That is the question. I have found that JY will sometimes ignore logical indicator language in a stimulus (always, the only, unless, etc...) for no reason whatsoever and not really explain why he chose to ignore those indicators. Instead, he'll use simple argument analysis. Did I miss a lesson? I'd love to know what criteria people have come up with to know when it's more effective to avoid using Lawgic. JY, you're more than welcome to answer this too, of course.Thanks.
Comments
1) MBT questions
2) Parallel questions
3) Sufficient Assumption questions
For MBT questions, you need to know what must be true, meaning you need to make only valid inferences. For a lot of people, this means drawing out the lawgic to be certain that you're not getting lost in the language.
For parallel questions, you would use lawgic to figure out the structure of the argument so you can cross-reference your answer choices to the lawgical structure of the stimulus.
For sufficient assumption questions, you would use lawgic to figure out any gaps in the argument. A very simple way to do this is:
If the argument says A --B, and concludes that A --> C, then the gap that needs to be filled is B--> C. This makes it really easy to cross-reference your answer choices to fulfill the sufficient gap.
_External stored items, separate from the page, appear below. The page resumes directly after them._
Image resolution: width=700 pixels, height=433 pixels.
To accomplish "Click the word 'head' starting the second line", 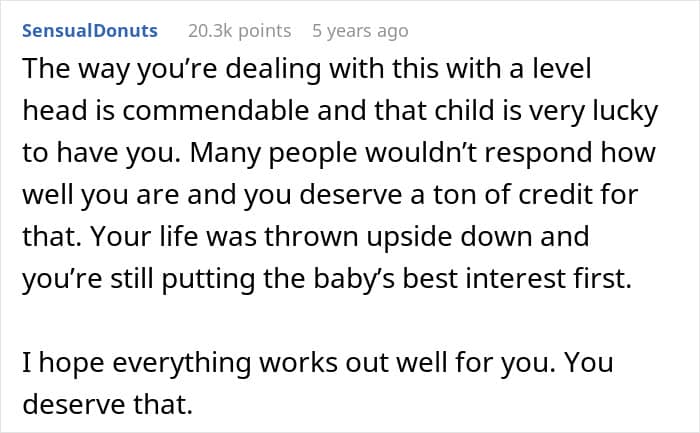I will 48,111.
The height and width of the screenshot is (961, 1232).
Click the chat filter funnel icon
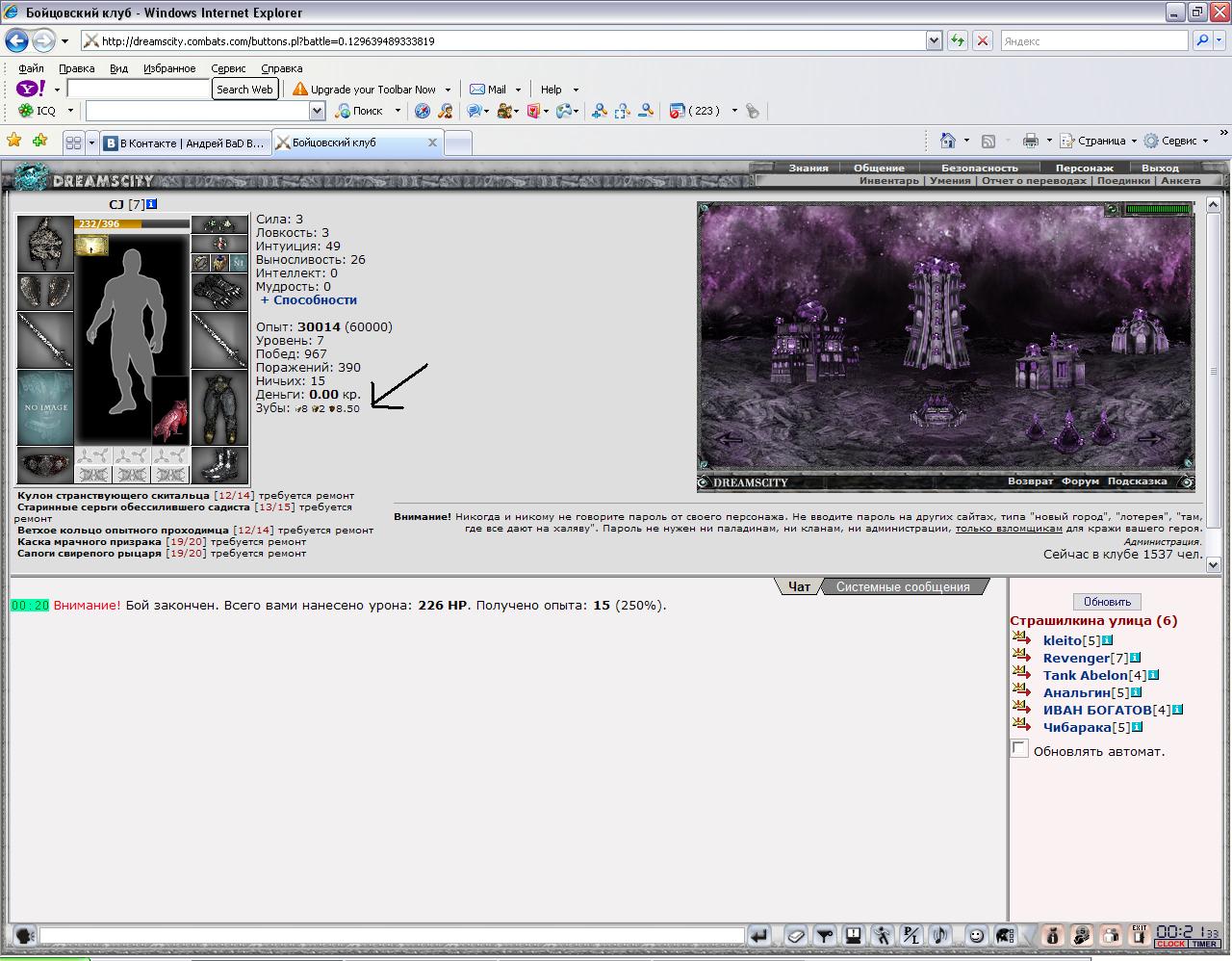coord(825,935)
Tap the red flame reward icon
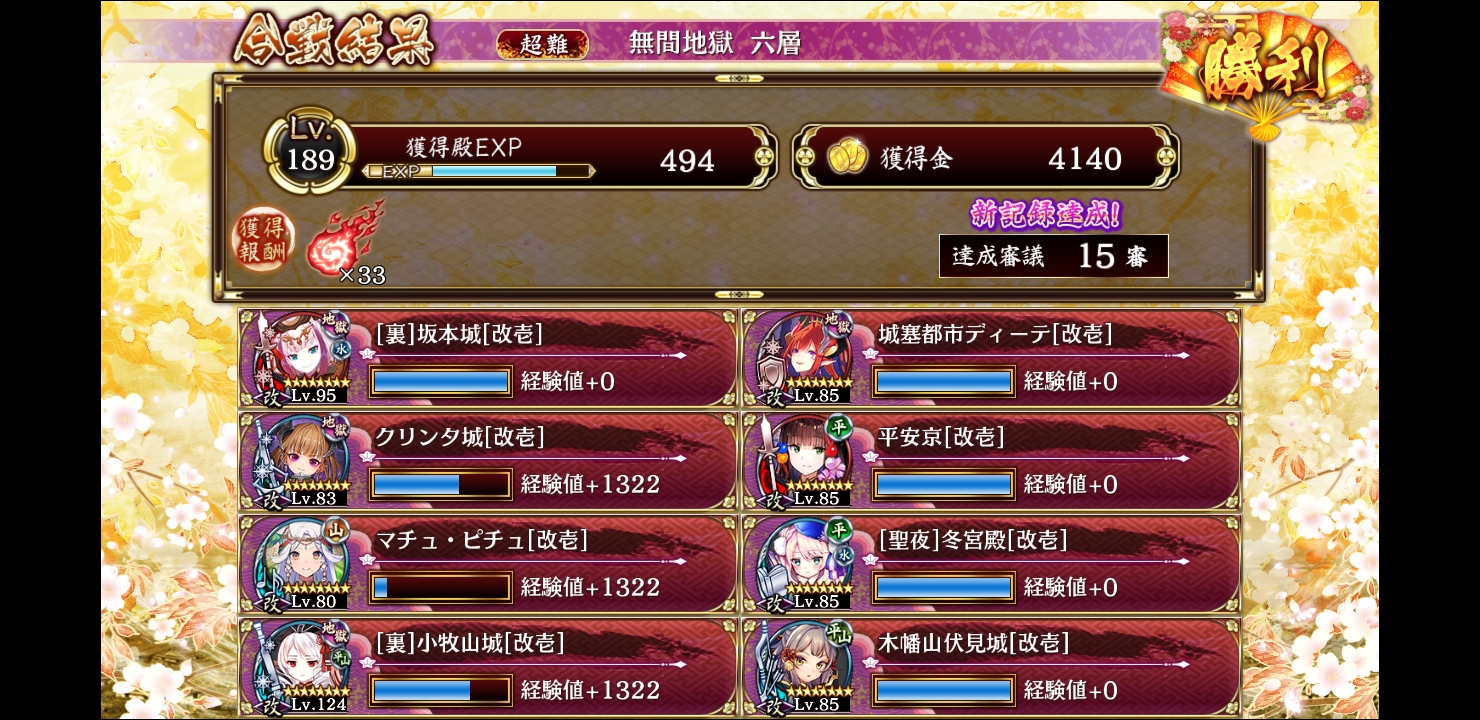This screenshot has height=720, width=1480. [x=346, y=242]

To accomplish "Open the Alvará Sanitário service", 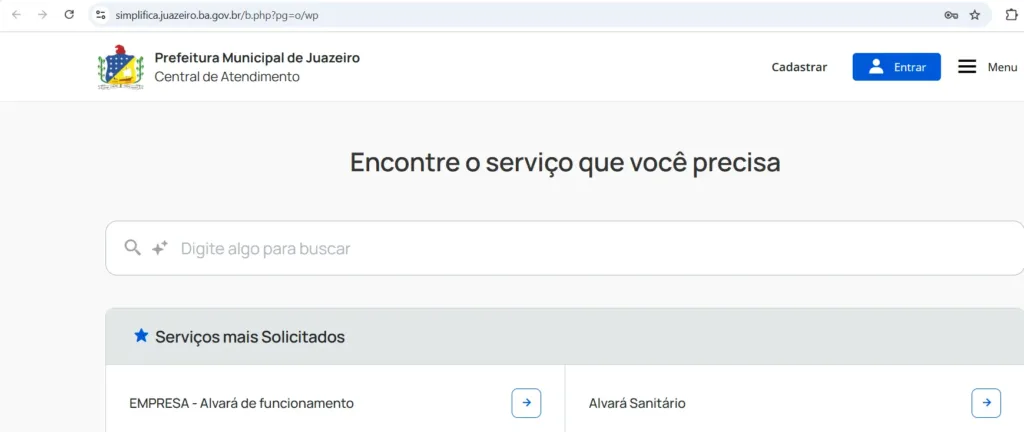I will [x=637, y=403].
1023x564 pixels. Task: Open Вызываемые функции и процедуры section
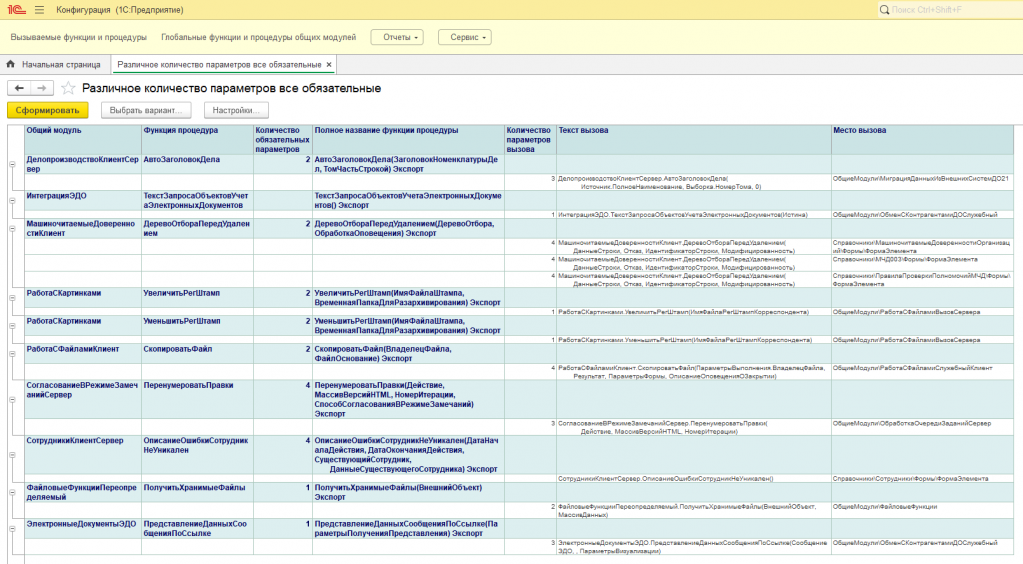(77, 37)
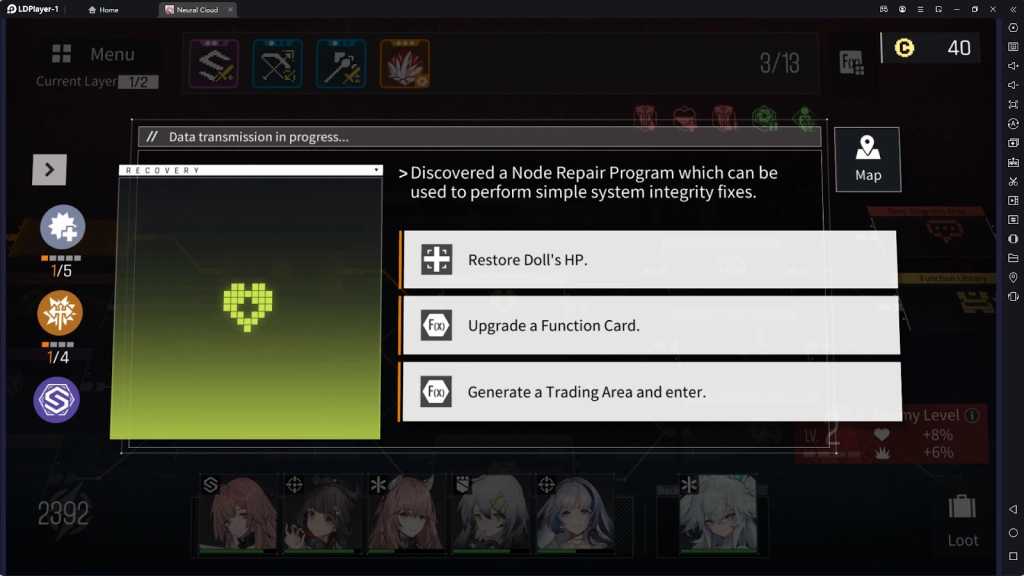The image size is (1024, 576).
Task: Select the axe function card
Action: pos(341,63)
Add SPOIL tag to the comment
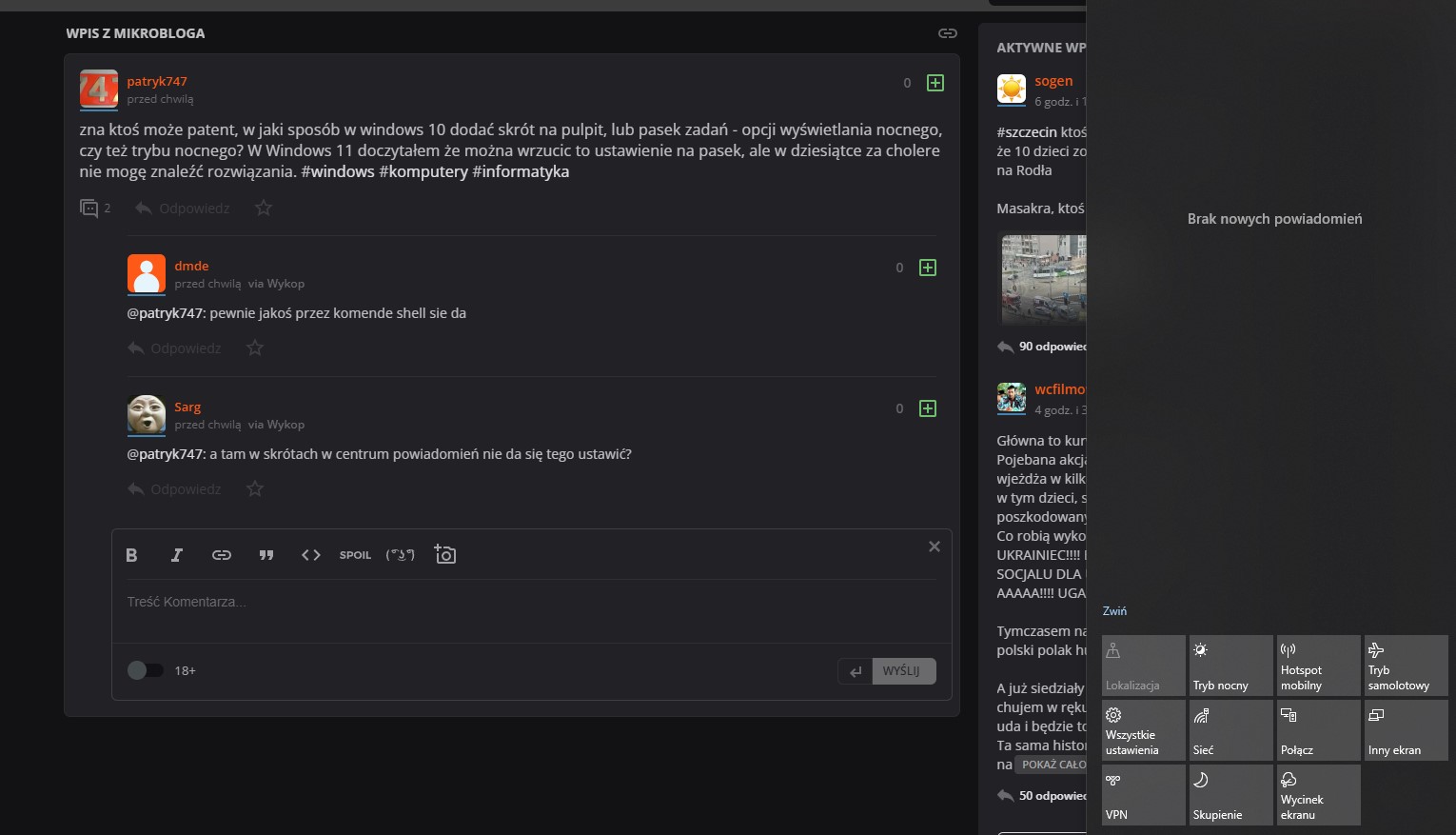The image size is (1456, 835). tap(355, 555)

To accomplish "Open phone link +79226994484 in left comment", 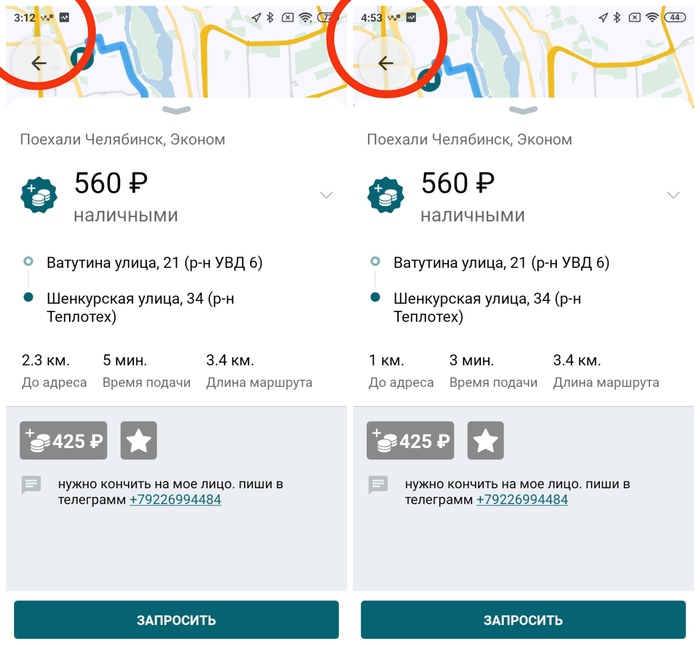I will (175, 499).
For the remaining question types, you want to spend more time figuring out the conclusion and the support the argument gives to lead you to that conclusion. For some people, it helps them to diagram the argument if the indicators are given. For others, like myself, diagramming takes time away from the argument so I'd rather spend my time working through the argument and defining the argument core (main premise + conclusion). That's when it becomes variable.
This is a great example why you want to hit as many questions as possible while prepping so you become comfortable enough with the questions that you almost instantly know if you should use lawgic or not. Takes some time to get down but it's possible
Beyond that, once every test or so on an LR question there will be an assumption question that has a chain of 3-4 different relationships. I think you need to be safe and lawgic that.